*** Task inputs Section Begins ***

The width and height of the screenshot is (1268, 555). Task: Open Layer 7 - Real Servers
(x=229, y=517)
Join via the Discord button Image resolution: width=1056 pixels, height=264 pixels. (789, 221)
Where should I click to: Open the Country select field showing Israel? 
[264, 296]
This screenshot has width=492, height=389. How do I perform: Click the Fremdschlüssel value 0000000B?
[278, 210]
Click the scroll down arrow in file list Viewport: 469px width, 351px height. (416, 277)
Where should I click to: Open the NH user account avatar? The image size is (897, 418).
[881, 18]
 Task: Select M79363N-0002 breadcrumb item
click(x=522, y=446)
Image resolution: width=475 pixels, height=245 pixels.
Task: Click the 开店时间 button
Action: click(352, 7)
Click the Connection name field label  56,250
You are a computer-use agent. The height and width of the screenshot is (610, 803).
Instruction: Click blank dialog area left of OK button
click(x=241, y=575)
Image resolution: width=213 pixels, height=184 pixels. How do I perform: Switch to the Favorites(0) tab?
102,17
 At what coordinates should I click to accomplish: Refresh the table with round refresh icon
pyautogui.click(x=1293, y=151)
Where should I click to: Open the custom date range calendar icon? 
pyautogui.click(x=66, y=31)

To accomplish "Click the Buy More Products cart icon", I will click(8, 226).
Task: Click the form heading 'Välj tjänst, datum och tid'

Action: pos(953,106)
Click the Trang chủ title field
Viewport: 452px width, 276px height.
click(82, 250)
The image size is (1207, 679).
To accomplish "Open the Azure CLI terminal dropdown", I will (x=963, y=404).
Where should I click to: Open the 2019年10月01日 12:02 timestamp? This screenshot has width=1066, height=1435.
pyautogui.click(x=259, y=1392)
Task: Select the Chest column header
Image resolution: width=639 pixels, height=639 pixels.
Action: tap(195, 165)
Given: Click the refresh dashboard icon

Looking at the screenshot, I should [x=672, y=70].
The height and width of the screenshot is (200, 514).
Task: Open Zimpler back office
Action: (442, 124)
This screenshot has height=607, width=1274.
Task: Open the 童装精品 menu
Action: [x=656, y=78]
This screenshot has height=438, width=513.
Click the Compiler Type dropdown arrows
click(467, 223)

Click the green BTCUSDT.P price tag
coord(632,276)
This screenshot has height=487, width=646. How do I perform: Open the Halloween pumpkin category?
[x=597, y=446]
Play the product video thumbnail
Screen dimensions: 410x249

*** Task inputs Section Ends ***

**What you need to do**: Filter the data above by the word "will" and copy every line that matches.

**Expected output**:
To accomplish "Click the Buy More Products cart icon", I will click(8, 226).
To accomplish "Open the Azure CLI terminal dropdown", I will (x=963, y=404).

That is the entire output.